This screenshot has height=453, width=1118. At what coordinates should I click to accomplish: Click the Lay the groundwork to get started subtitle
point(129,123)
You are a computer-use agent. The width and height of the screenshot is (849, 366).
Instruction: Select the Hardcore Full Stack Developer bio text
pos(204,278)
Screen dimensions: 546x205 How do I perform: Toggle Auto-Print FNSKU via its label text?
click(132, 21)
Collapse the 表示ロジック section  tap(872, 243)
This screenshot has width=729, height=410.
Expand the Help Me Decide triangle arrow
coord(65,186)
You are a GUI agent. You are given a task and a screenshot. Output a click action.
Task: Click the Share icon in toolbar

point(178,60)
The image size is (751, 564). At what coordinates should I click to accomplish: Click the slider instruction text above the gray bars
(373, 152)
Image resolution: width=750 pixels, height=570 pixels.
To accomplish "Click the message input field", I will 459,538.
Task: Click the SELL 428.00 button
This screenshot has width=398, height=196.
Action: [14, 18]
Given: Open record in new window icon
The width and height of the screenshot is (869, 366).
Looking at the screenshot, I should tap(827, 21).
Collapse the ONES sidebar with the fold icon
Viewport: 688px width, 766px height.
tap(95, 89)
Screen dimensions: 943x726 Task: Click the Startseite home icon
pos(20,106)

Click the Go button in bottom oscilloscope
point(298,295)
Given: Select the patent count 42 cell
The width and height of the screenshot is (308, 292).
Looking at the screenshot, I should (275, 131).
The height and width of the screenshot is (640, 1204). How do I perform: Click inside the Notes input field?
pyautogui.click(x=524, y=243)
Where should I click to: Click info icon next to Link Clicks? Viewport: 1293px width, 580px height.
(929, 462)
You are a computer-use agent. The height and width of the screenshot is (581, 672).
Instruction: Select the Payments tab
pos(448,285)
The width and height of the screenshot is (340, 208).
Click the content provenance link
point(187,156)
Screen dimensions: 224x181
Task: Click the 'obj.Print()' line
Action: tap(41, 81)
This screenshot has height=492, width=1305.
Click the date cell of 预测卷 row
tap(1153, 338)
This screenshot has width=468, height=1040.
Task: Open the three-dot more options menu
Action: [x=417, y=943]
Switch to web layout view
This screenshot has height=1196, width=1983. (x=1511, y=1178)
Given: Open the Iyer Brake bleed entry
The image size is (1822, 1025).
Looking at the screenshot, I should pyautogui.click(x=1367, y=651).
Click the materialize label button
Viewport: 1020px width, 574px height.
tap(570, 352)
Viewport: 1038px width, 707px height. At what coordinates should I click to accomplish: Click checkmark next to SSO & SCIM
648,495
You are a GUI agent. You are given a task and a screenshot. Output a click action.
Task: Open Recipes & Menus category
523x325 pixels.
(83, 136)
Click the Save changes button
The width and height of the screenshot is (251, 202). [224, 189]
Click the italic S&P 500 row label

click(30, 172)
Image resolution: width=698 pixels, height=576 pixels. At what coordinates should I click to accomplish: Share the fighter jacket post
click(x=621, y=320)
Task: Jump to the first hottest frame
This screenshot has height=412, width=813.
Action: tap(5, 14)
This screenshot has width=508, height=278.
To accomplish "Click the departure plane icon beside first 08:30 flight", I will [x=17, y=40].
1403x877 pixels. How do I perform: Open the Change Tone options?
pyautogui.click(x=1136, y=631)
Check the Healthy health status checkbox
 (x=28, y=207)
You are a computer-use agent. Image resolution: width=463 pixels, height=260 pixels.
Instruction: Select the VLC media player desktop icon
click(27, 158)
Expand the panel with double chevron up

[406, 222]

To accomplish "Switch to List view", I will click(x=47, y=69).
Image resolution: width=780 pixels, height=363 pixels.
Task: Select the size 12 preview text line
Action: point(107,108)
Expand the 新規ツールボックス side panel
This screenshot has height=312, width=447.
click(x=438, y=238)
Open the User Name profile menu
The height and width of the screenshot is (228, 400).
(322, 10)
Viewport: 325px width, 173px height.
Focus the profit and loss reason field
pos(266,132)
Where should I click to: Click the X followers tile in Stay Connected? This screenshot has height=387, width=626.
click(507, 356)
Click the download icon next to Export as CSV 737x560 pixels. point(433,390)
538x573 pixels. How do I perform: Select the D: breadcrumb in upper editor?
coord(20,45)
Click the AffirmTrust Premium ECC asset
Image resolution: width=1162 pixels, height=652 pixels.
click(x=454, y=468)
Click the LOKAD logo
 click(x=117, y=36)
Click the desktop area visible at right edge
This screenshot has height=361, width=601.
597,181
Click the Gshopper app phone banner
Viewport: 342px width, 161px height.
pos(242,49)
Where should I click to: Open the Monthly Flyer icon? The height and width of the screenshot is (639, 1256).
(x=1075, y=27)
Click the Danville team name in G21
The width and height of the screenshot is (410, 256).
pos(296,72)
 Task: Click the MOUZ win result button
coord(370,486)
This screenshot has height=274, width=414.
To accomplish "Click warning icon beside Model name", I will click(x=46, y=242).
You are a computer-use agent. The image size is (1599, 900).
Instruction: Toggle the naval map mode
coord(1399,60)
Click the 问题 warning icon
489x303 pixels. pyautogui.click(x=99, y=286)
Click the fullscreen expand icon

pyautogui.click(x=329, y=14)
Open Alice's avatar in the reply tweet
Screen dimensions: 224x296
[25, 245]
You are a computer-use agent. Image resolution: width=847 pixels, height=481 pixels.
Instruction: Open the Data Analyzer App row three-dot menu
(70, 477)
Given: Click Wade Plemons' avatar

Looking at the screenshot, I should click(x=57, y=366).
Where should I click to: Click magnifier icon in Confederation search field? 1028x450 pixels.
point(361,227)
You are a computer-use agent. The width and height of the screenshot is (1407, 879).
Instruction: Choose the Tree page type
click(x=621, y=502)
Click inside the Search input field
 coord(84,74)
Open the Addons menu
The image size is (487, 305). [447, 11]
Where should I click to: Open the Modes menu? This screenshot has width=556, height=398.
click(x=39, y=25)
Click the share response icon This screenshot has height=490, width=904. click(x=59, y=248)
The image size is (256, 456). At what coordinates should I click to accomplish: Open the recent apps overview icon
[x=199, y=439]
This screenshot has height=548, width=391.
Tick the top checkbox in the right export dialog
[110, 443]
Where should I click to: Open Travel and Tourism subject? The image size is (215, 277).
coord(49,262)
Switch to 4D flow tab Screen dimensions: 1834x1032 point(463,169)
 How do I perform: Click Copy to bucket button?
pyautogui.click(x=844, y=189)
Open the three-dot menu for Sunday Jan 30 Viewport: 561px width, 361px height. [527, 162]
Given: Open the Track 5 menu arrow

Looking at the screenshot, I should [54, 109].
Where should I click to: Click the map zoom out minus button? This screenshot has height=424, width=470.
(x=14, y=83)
================
• What needs to be done:
Return only the lines of the records in which the string "beside" appears.

• Response below:
To accomplish "Click the departure plane icon beside first 08:30 flight", I will [x=17, y=40].
To accomplish "Click warning icon beside Model name", I will click(x=46, y=242).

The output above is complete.